Je connaissais déjà Radu Jude comme fin nouveau favoris des festivals ciné, et c’est avec ce dernier film que je comprends encore mieux la longueur d’avance qu’il a sur le reste des petits réalisateurs à la quinzaine, où il confirme tout ce que “Peu m'importe si l'histoire nous considère comme des barbare” permettait d’entrevoir.

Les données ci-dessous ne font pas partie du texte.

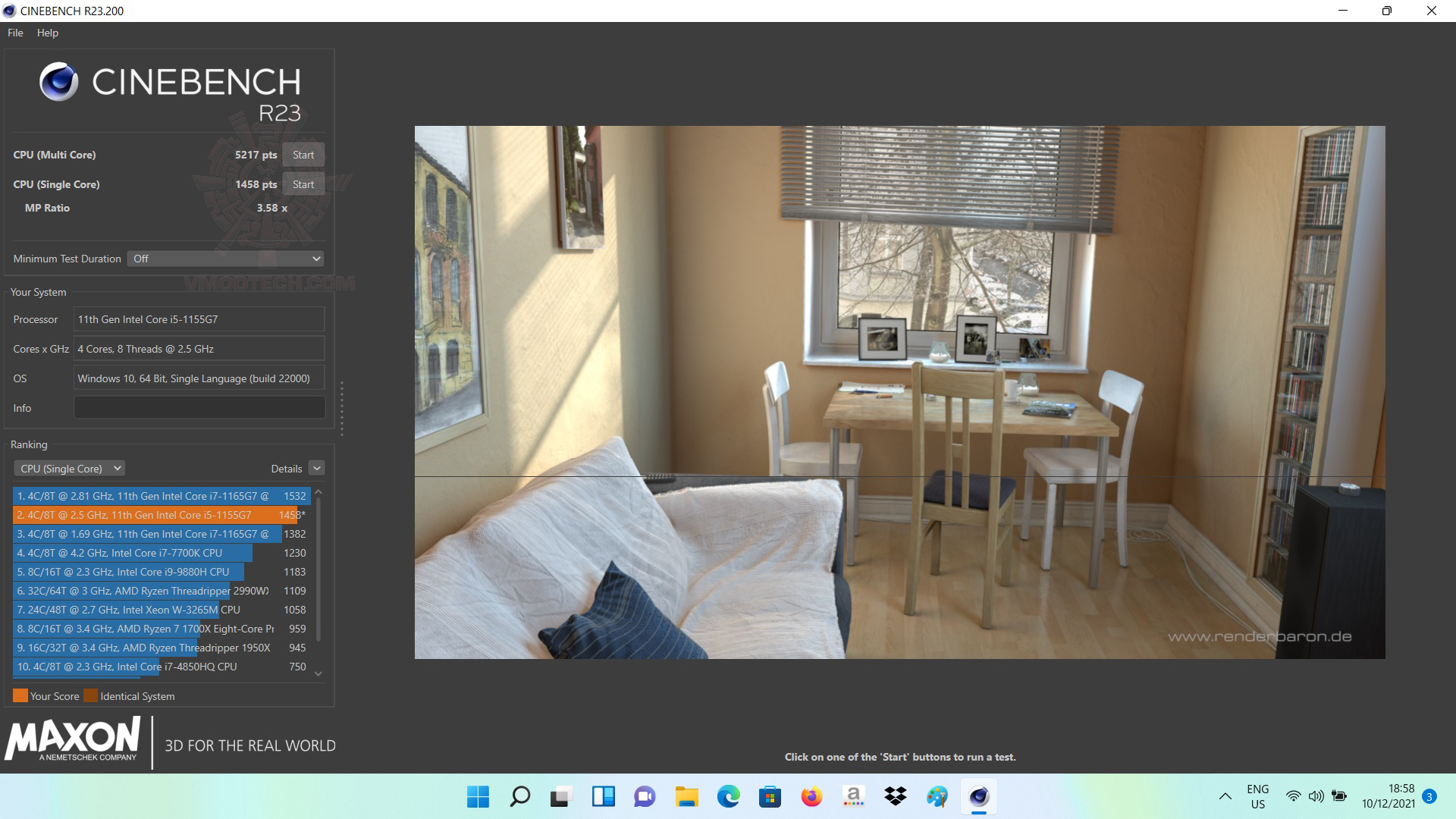Open the Amazon app on the taskbar
1456x819 pixels.
pos(853,796)
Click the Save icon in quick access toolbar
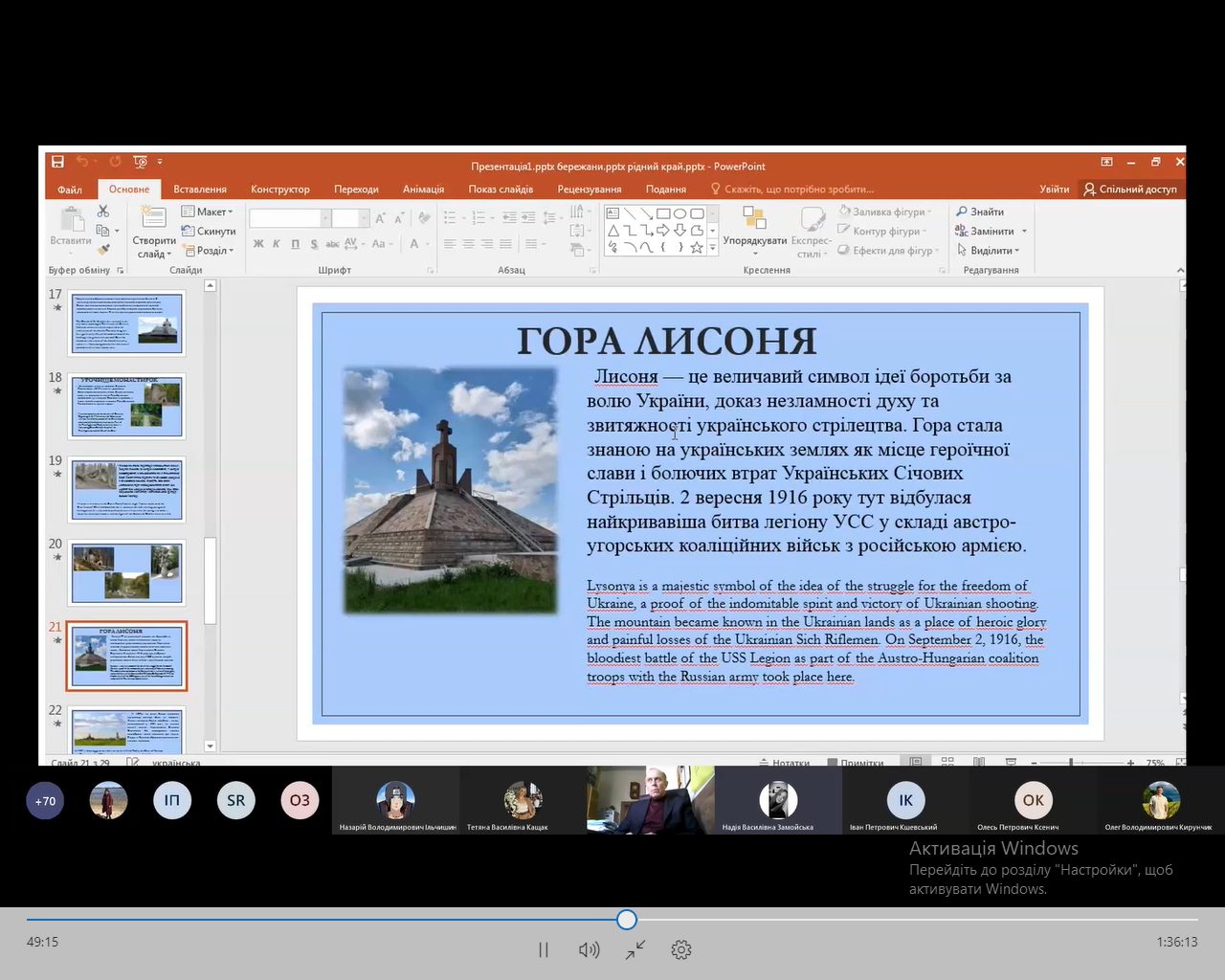Viewport: 1225px width, 980px height. click(x=58, y=162)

Il est choquant de réaliser qu’aucun autre cinéaste moderne n’est capable de faire du cinéma camp dans toute cette bande de nantis. Le fait est que les observations sociales pointues du film découlent de la façon dont les médias ont mutilé notre perception politique. Les médias traditionnels nous ont laissé tomber, et Jude identifie cette catastrophe à travers Angela Raducani (Ilinca Manolache), une assistante de production blonde, coriace et tatouée qui conduit un levier de vitesse dans un trafic hostile. Elle est chargée d’interviewer par vidéo des victimes d’accidents du travail pour une émission télévisée promouvant la sécurité des entreprises. Sa robe de soirée multicolore à paillettes est inappropriée, mais pas plus que les hôtesses glamour des journaux télévisés et des émissions d'affaires publiques. Jude pousse la comparaison, avec Angela qui fait éclater son chewing-gum et fait des bulles tout en insultant les conducteurs chauvins ; ça donne au personnage l'authenticité rauque d'une survivante.
La prémisse de road-movie de Radu invoque le Week-end apocalyptique de Jean-Luc Godard (1968). Radu maintient la critique sociale de Godard en utilisant des récits concurrents : des scènes en noir et blanc du séjour d'Angela sont collées avec des scènes fantastiques en couleurs de son alter ego sans sourcils Bobita, et celles-ci sont entrecoupées d'extraits d'un obscur film roumain de 1981 sur une dame chauffeuse de taxi, Angela Goes On, par Lucian Bratu. Des séquences supplémentaires au ralenti de la Roumanie quotidienne et déprimée prolongent le film à près de trois heures, ce qui devient lui-même un commentaire sur les excès médiatiques et la crise de l’attention des médias sociaux.
Oui, Jude est le seul qui perce la réalité, c’est pourquoi les cinéphiles ne le connaissent pas ou détestent ses films. Je le savais grâce à son épopée historique de 2016, Aferim ! Mais il est aussi consciencieux du camp sans être didactique. Il s'efforce de sensibiliser les téléspectateurs naïfs aux médiatiques qu'ils tiennent pour acquis, et son sans se rapprocher parfois si près de la véritable folie des médias du millénaire qu'il ressemble à un découpage de propagande et d'émotion, chaos. Pourtant, Jude est sauvé par l'esprit camp et sa vaste sophistication culturelle : il passe d'une interview très godardienne avec « l'arrière-arrière-petite-fille » de Goethe (interprétée par Nina Hoss) à des études sur Charlie Hebdo, en passant par la musique « Subterranean Homesick Blues » de Dylan. Un riff sur En attendant Godot et une perspective sur une superstructure de Ceaușescu construite à travers un domaine éminent.
Le talent de Jude n’est pas aussi discipliné que Godard, mais il plane, même lorsqu’un personnage pense qu’« une photo dure plus longtemps qu’un film ». Les perceptions sociales cyniques de Jude et sa sympathie taquine envers des combattants comme Angela et ses sujets communs surpassent les efforts de tous ses contemporains cinéastes désemparés, tels qu’Östlund. En revanche, son cinéma a suffisamment d’audace et de perspicacité pour faire une douzaine de films regroupés en un seul. La plénitude du film montre comment les gens subsistent face à la montée irrésistible du bruit des bottes médiatique. Jude est confronté au problème de l'art à l'ère du vide.
Jude envoie promener tout ce que vous aimez, c’est pourquoi il s’élève de la galanterie cinéphile.